> [WORK INSTRUCTIONS] The answer is an exact repeat of the entries below, with the pictures omitted.

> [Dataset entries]

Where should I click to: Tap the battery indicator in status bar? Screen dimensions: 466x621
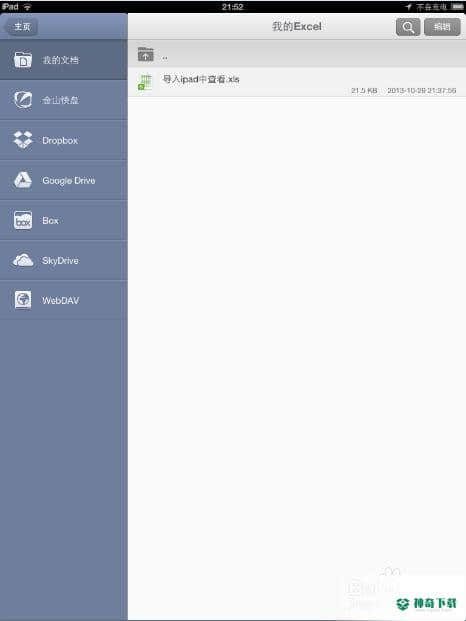tap(457, 7)
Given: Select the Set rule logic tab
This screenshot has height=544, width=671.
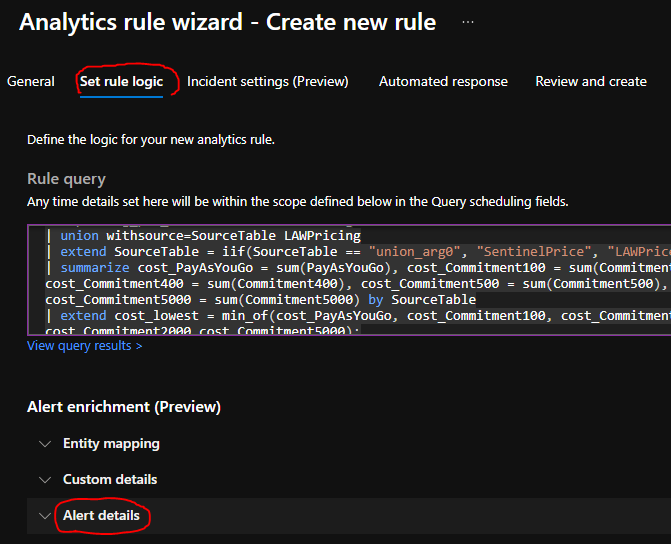Looking at the screenshot, I should 119,82.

> [TASK ANSWER]
Where should I click to: Tap the battery indicator in status bar? Screen dimensions: 466x621
tap(457, 7)
Given: Select the Set rule logic tab
This screenshot has height=544, width=671.
Looking at the screenshot, I should 119,82.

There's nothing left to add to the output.